* [Work instructions]
Print the part of the PHI categories page starting at "The extractor identifies" and ending at "Customizing Categories below.", without changing a word.

Skip to content

PHI Categories

The extractor identifies 19 categories of Protected Health Information out of the box, covering all 18 HIPAA identifiers plus a generic date category for non-birthdate dates (admission, discharge, appointment, etc.).

The category list is fully customizable at runtime and you can add new categories or remove existing ones via the dashboard or API without restarting the server. See Customizing Categories below.


Default categories

Category Description Example matches
name Patient's full name or any part of name (first, last, doctor name, etc.) John Smith, Dr. Jane Doe, Mr. Brown
birthdate Dates of birth in any format 01/15/1980, January 15, 1980, 1980-01-15
address Physical addresses or locations (street, city, state, zip, room numbers) 1234 Elm St, Springfield, IL 62704, Room 302
telephone Any phone numbers (mobile, home, work) (555) 123-4567, +1-555-123-4567
fax Fax numbers (555) 999-8888
email Email addresses john.smith@example.com
ssn Social Security Numbers (any format, including 9 digits without hyphens) 123-45-6789, 123456789
medical_record_number Medical record numbers or MRNs MRN-001234, MR123456
health_plan_number Health plan or insurance policy numbers HPB-987654321, INS-12345
account_number All account numbers (billing, bank, patient) ACCT-456789, Patient #98765
license_number Licenses including driver's licenses and professional licenses D123-4567-8912, MD-LIC-54321
vehicle_id Vehicle identifiers or VINs 1HGCM82633A004352
device_id Device identifiers or serial numbers DEV-9988776655, SN: AB12345
url All web URLs https://patient-portal.example.com/...
ip_address IP addresses (IPv4 or IPv6) 192.168.1.25, 2001:db8::1
biometric Biometric identifiers (fingerprints, voiceprints, retinal scans) fp_hash_5f4dcc3b...

* [Given information]
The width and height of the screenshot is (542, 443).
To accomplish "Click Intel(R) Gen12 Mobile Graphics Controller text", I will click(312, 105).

* [Task answer]
The extractor identifies 19 categories of Protected Health Information out of the box, covering all 18 HIPAA identifiers plus a generic date category for non-birthdate dates (admission, discharge, appointment, etc.).

The category list is fully customizable at runtime and you can add new categories or remove existing ones via the dashboard or API without restarting the server. See Customizing Categories below.